## TASK:
Word for word, write out all of the data below.

(Records contained in a dataset)
════════════════

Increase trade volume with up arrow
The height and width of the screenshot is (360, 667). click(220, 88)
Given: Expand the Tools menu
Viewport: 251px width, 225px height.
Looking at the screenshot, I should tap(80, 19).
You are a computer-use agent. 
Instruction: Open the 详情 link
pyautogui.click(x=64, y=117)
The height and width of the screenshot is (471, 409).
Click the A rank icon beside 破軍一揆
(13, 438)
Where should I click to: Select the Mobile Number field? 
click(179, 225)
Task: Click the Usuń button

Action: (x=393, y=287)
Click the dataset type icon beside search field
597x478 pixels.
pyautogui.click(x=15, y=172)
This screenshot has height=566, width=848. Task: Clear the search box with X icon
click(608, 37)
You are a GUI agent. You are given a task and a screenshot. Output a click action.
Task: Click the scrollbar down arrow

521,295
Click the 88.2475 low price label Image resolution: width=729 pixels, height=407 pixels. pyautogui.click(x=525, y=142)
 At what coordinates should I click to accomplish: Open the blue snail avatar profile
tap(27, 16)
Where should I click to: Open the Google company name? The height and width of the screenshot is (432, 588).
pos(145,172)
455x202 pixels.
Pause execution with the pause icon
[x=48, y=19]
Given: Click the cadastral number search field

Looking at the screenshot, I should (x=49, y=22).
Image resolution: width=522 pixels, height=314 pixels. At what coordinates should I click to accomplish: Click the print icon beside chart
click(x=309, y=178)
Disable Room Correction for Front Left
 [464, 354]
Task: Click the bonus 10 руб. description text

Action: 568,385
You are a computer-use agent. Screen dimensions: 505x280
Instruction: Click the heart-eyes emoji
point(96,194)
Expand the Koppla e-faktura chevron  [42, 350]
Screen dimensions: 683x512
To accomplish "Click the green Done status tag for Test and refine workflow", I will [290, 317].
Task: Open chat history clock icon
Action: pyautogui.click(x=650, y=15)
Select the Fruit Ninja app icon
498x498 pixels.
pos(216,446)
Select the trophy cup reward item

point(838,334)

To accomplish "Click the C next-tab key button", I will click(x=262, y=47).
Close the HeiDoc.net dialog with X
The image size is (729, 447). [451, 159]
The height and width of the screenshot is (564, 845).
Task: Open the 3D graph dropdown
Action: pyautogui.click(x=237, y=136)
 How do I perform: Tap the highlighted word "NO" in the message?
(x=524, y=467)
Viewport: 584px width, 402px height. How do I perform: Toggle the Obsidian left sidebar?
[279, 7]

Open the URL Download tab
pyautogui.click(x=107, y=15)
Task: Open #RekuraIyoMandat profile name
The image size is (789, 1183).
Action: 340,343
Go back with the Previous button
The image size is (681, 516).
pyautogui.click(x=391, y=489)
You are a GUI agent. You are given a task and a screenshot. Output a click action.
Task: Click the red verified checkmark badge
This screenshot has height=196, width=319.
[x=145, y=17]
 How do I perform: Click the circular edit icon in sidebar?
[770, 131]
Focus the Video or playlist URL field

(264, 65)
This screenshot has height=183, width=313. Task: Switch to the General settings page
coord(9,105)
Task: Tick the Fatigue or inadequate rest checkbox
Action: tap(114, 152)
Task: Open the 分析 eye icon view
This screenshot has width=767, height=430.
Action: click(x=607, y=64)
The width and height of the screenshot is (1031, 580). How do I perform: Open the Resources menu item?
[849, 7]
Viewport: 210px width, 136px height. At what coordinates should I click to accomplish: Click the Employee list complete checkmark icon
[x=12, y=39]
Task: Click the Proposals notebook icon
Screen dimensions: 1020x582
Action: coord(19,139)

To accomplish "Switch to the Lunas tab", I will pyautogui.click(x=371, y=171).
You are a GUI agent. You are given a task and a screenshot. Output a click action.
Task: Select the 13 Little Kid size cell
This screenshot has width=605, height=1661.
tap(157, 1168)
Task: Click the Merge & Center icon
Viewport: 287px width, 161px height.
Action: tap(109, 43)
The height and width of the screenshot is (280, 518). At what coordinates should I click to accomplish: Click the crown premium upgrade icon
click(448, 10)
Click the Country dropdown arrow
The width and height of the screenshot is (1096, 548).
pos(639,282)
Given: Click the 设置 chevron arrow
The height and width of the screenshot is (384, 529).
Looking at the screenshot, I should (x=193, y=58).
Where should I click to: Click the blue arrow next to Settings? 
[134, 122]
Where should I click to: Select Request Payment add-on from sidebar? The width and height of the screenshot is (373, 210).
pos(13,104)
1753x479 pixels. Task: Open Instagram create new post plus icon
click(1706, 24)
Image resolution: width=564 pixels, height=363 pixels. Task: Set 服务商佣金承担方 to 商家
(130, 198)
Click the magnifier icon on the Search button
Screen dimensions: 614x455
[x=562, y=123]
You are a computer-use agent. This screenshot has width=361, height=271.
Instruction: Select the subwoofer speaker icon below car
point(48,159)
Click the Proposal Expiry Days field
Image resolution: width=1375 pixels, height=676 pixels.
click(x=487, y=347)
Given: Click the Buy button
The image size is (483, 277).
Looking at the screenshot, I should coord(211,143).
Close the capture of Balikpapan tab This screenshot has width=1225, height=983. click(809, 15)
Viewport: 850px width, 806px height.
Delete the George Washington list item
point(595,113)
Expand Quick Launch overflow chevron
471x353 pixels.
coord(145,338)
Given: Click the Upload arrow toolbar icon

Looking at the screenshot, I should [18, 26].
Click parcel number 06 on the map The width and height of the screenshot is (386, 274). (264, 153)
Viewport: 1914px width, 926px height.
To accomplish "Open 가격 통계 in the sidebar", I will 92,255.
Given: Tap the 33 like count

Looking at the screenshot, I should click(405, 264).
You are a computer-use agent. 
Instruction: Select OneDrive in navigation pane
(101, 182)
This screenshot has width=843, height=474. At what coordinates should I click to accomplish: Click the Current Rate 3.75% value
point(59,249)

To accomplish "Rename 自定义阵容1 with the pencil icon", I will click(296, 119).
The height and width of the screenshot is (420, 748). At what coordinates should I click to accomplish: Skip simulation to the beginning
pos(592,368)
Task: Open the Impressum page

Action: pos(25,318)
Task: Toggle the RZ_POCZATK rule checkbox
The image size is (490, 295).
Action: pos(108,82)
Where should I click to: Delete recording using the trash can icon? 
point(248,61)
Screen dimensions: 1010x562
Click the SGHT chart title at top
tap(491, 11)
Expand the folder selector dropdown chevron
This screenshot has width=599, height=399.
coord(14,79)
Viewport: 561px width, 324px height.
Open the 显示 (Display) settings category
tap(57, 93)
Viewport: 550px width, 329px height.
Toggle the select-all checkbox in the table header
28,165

════════════════

## ANSWER:
Increase trade volume with up arrow
The height and width of the screenshot is (360, 667). click(220, 88)
Given: Expand the Tools menu
Viewport: 251px width, 225px height.
Looking at the screenshot, I should tap(80, 19).
You are a computer-use agent. 
Instruction: Open the 详情 link
pyautogui.click(x=64, y=117)
The height and width of the screenshot is (471, 409).
Click the A rank icon beside 破軍一揆
(13, 438)
Where should I click to: Select the Mobile Number field? 
click(179, 225)
Task: Click the Usuń button

Action: (x=393, y=287)
Click the dataset type icon beside search field
597x478 pixels.
pyautogui.click(x=15, y=172)
This screenshot has height=566, width=848. Task: Clear the search box with X icon
click(608, 37)
You are a GUI agent. You are given a task and a screenshot. Output a click action.
Task: Click the scrollbar down arrow

521,295
Click the 88.2475 low price label Image resolution: width=729 pixels, height=407 pixels. pyautogui.click(x=525, y=142)
 At what coordinates should I click to accomplish: Open the blue snail avatar profile
tap(27, 16)
Where should I click to: Open the Google company name? The height and width of the screenshot is (432, 588).
pos(145,172)
455x202 pixels.
Pause execution with the pause icon
[x=48, y=19]
Given: Click the cadastral number search field

Looking at the screenshot, I should (x=49, y=22).
Image resolution: width=522 pixels, height=314 pixels. At what coordinates should I click to accomplish: Click the print icon beside chart
click(x=309, y=178)
Disable Room Correction for Front Left
 [464, 354]
Task: Click the bonus 10 руб. description text

Action: 568,385
You are a computer-use agent. Screen dimensions: 505x280
Instruction: Click the heart-eyes emoji
point(96,194)
Expand the Koppla e-faktura chevron  [42, 350]
Screen dimensions: 683x512
To accomplish "Click the green Done status tag for Test and refine workflow", I will [290, 317].
Task: Open chat history clock icon
Action: pyautogui.click(x=650, y=15)
Select the Fruit Ninja app icon
498x498 pixels.
pos(216,446)
Select the trophy cup reward item

point(838,334)

To accomplish "Click the C next-tab key button", I will click(x=262, y=47).
Close the HeiDoc.net dialog with X
The image size is (729, 447). [451, 159]
The height and width of the screenshot is (564, 845).
Task: Open the 3D graph dropdown
Action: pyautogui.click(x=237, y=136)
 How do I perform: Tap the highlighted word "NO" in the message?
(x=524, y=467)
Viewport: 584px width, 402px height. How do I perform: Toggle the Obsidian left sidebar?
[279, 7]

Open the URL Download tab
pyautogui.click(x=107, y=15)
Task: Open #RekuraIyoMandat profile name
The image size is (789, 1183).
Action: 340,343
Go back with the Previous button
The image size is (681, 516).
pyautogui.click(x=391, y=489)
You are a GUI agent. You are given a task and a screenshot. Output a click action.
Task: Click the red verified checkmark badge
This screenshot has height=196, width=319.
[x=145, y=17]
 How do I perform: Click the circular edit icon in sidebar?
[770, 131]
Focus the Video or playlist URL field

(264, 65)
This screenshot has height=183, width=313. Task: Switch to the General settings page
coord(9,105)
Task: Tick the Fatigue or inadequate rest checkbox
Action: tap(114, 152)
Task: Open the 分析 eye icon view
This screenshot has width=767, height=430.
Action: click(x=607, y=64)
The width and height of the screenshot is (1031, 580). How do I perform: Open the Resources menu item?
[849, 7]
Viewport: 210px width, 136px height. At what coordinates should I click to accomplish: Click the Employee list complete checkmark icon
[x=12, y=39]
Task: Click the Proposals notebook icon
Screen dimensions: 1020x582
Action: coord(19,139)

To accomplish "Switch to the Lunas tab", I will pyautogui.click(x=371, y=171).
You are a GUI agent. You are given a task and a screenshot. Output a click action.
Task: Select the 13 Little Kid size cell
This screenshot has width=605, height=1661.
tap(157, 1168)
Task: Click the Merge & Center icon
Viewport: 287px width, 161px height.
Action: tap(109, 43)
The height and width of the screenshot is (280, 518). At what coordinates should I click to accomplish: Click the crown premium upgrade icon
click(448, 10)
Click the Country dropdown arrow
The width and height of the screenshot is (1096, 548).
pos(639,282)
Given: Click the 设置 chevron arrow
The height and width of the screenshot is (384, 529).
Looking at the screenshot, I should (x=193, y=58).
Where should I click to: Click the blue arrow next to Settings? 
[134, 122]
Where should I click to: Select Request Payment add-on from sidebar? The width and height of the screenshot is (373, 210).
pos(13,104)
1753x479 pixels. Task: Open Instagram create new post plus icon
click(1706, 24)
Image resolution: width=564 pixels, height=363 pixels. Task: Set 服务商佣金承担方 to 商家
(130, 198)
Click the magnifier icon on the Search button
Screen dimensions: 614x455
[x=562, y=123]
You are a computer-use agent. This screenshot has width=361, height=271.
Instruction: Select the subwoofer speaker icon below car
point(48,159)
Click the Proposal Expiry Days field
Image resolution: width=1375 pixels, height=676 pixels.
click(x=487, y=347)
Given: Click the Buy button
The image size is (483, 277).
Looking at the screenshot, I should coord(211,143).
Close the capture of Balikpapan tab This screenshot has width=1225, height=983. click(809, 15)
Viewport: 850px width, 806px height.
Delete the George Washington list item
point(595,113)
Expand Quick Launch overflow chevron
471x353 pixels.
coord(145,338)
Given: Click the Upload arrow toolbar icon

Looking at the screenshot, I should [18, 26].
Click parcel number 06 on the map The width and height of the screenshot is (386, 274). (264, 153)
Viewport: 1914px width, 926px height.
To accomplish "Open 가격 통계 in the sidebar", I will 92,255.
Given: Tap the 33 like count

Looking at the screenshot, I should click(405, 264).
You are a computer-use agent. 
Instruction: Select OneDrive in navigation pane
(101, 182)
This screenshot has width=843, height=474. At what coordinates should I click to accomplish: Click the Current Rate 3.75% value
point(59,249)

To accomplish "Rename 自定义阵容1 with the pencil icon", I will click(296, 119).
The height and width of the screenshot is (420, 748). At what coordinates should I click to accomplish: Skip simulation to the beginning
pos(592,368)
Task: Open the Impressum page

Action: pos(25,318)
Task: Toggle the RZ_POCZATK rule checkbox
The image size is (490, 295).
Action: pos(108,82)
Where should I click to: Delete recording using the trash can icon? 
point(248,61)
Screen dimensions: 1010x562
Click the SGHT chart title at top
tap(491, 11)
Expand the folder selector dropdown chevron
This screenshot has width=599, height=399.
coord(14,79)
Viewport: 561px width, 324px height.
Open the 显示 (Display) settings category
tap(57, 93)
Viewport: 550px width, 329px height.
Toggle the select-all checkbox in the table header
28,165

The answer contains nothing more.